» Instructions to follow:
Please copy out the entries below exactly, beginning with the line that contains "Toggle the autoplay loop button" and ending with the line that contains "Task: Open the three-dot more options menu", and include nothing outside that span.

» Dataset records:
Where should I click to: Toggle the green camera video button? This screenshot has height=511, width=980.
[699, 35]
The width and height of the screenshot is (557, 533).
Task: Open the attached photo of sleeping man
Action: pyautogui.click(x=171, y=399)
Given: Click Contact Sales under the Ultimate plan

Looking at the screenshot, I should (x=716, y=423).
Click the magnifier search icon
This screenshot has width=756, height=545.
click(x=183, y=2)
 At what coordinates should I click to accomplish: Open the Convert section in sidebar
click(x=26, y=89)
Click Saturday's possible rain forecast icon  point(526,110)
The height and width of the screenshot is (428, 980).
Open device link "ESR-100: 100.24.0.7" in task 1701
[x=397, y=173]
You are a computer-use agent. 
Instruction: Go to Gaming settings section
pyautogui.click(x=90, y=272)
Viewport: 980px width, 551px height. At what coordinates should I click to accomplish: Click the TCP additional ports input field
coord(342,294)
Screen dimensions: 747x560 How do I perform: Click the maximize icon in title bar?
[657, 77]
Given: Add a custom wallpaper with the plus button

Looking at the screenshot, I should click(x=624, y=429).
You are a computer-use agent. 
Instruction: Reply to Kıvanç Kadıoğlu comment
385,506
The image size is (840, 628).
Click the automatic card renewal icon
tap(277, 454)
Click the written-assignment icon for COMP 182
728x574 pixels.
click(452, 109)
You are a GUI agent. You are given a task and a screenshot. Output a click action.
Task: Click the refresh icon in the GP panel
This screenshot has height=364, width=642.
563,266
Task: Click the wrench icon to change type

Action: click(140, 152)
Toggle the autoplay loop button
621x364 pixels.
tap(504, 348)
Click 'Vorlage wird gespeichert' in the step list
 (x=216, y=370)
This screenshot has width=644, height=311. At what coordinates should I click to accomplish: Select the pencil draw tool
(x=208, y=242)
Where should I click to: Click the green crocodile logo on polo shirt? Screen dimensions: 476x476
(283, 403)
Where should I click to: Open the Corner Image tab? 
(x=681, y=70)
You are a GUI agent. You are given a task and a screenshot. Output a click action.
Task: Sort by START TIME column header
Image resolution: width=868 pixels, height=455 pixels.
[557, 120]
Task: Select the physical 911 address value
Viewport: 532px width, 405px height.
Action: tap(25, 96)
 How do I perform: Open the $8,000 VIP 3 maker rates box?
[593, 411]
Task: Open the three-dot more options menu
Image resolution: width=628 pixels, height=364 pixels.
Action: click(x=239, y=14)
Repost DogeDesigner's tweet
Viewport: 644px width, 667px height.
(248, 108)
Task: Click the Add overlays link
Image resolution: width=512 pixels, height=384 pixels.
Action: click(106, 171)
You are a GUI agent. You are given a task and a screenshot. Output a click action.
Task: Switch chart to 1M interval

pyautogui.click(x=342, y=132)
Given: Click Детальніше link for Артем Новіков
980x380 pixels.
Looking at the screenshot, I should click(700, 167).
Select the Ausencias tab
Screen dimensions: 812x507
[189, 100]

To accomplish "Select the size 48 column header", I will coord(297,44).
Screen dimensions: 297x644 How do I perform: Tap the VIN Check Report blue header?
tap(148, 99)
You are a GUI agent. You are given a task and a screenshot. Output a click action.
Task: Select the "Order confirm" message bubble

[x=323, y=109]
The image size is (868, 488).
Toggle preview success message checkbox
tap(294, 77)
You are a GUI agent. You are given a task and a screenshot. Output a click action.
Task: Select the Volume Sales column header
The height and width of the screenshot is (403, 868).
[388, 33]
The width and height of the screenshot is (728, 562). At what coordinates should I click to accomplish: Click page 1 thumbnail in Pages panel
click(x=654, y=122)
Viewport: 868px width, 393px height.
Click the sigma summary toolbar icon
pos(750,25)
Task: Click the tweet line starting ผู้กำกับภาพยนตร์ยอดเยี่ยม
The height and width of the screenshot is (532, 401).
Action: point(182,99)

» Result below:
Toggle the autoplay loop button
621x364 pixels.
tap(504, 348)
Click 'Vorlage wird gespeichert' in the step list
 (x=216, y=370)
This screenshot has width=644, height=311. At what coordinates should I click to accomplish: Select the pencil draw tool
(x=208, y=242)
Where should I click to: Click the green crocodile logo on polo shirt? Screen dimensions: 476x476
(283, 403)
Where should I click to: Open the Corner Image tab? 
(x=681, y=70)
You are a GUI agent. You are given a task and a screenshot. Output a click action.
Task: Sort by START TIME column header
Image resolution: width=868 pixels, height=455 pixels.
[557, 120]
Task: Select the physical 911 address value
Viewport: 532px width, 405px height.
Action: tap(25, 96)
 How do I perform: Open the $8,000 VIP 3 maker rates box?
[593, 411]
Task: Open the three-dot more options menu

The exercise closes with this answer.